### Compiti richiesti
[A] Per ciascuna affermazione indica se concorda con la recensione (sì o no) e cita tra virgolette le parole del testo che lo stabiliscono. (i) Vincenzo D’Alessio dipinge paesaggi. (ii) Secondo la recensione basta fermarsi all’analisi iconografica. (iii) Dall’aereo si vede il Tamigi.
[B] Chi ha scritto la recensione di "Dopo l'inverno"?
[C] Elenca tutto ciò che, secondo la recensione, si vede dall’aereo.

### Estratto della pagina
* * *

Dopo l'inverno, Vincenzo D'Alessio
Recensione di Aurora Zamagni
È così tardi che ho dimenticato
la luna fuori dal balcone
desiderosa com'era di avermi
Vincenzo D’Alessio dipinge paesaggi. E lo fa con
pennellate leggere, precise come le sue parole. Lo fa narrandoci lo spettacolo
dell’inverno, facendoci salire a bordo di un aereo dal quale vediamo ora Sant’Elena,
ora il Tamigi, ora il mare. Come in ogni quadro che si rispetti non bisogna
fermarsi all’analisi iconografica, ma è necessario impegnarsi per capire e
carpire il punto di vista dell’artista, gli accenti che pone, i passaggi
trascurati. E alla fine ci troviamo davanti a un’opera ricca. Inverno visto sì
come tempo che appartiene al freddo, al gelo, ma anche traslato in una
dimensione intima e privata nella quale stato d’animo e ciclo naturale
coincidono.

* * *

### Materiale mostrato

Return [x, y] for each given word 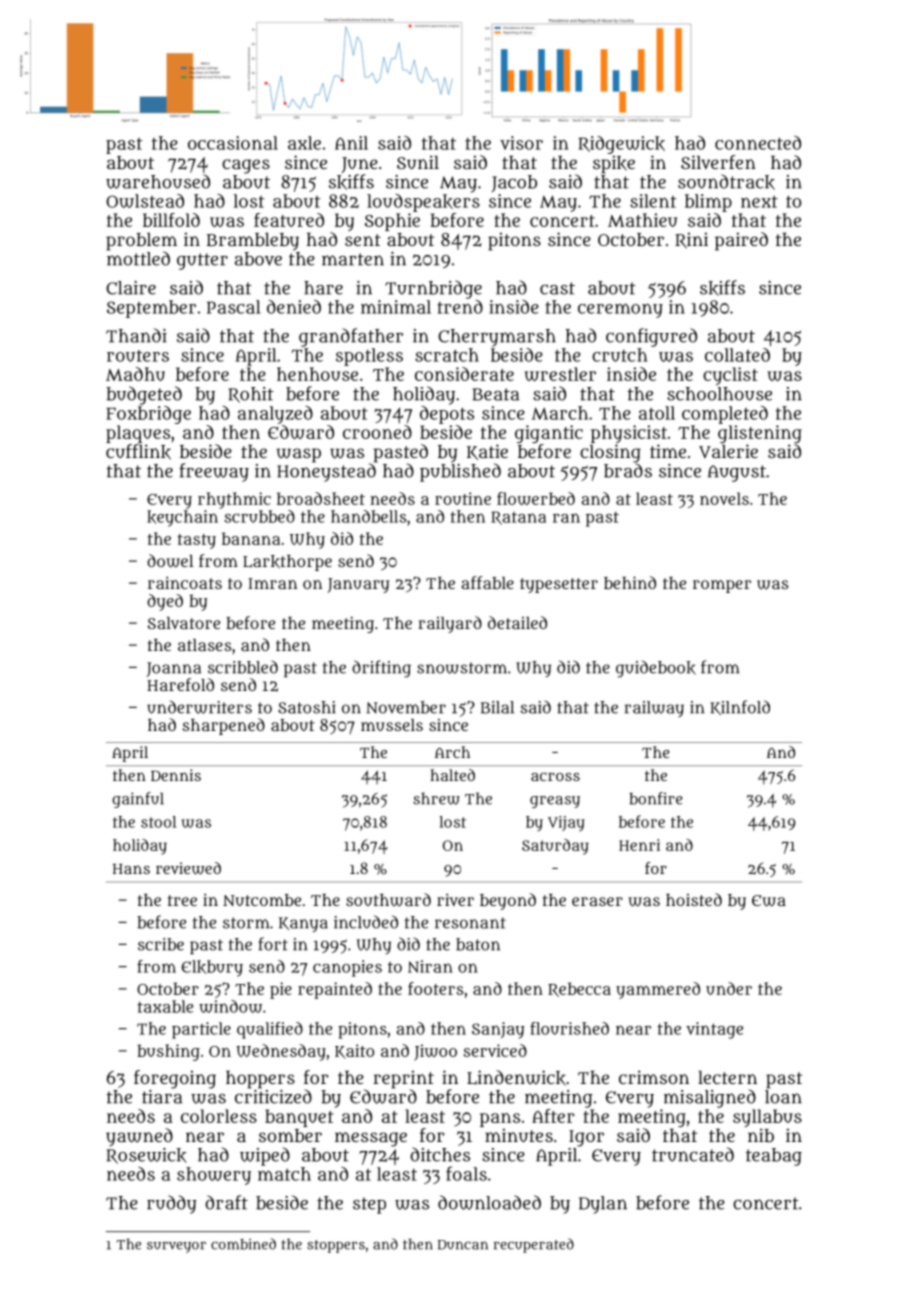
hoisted [694, 899]
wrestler [560, 374]
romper [722, 586]
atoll [657, 413]
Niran [430, 966]
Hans [131, 869]
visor [521, 143]
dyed [165, 602]
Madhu [135, 374]
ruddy [172, 1204]
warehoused [158, 181]
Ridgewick [621, 145]
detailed [517, 622]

* * *

### Risposte attese
[A]
(i) Sì: "Vincenzo D’Alessio dipinge paesaggi."
(ii) No: "non bisogna fermarsi all’analisi iconografica"
(iii) Sì: "ora il Tamigi"

[B] Aurora Zamagni.

[C] Sant’Elena, il Tamigi, il mare.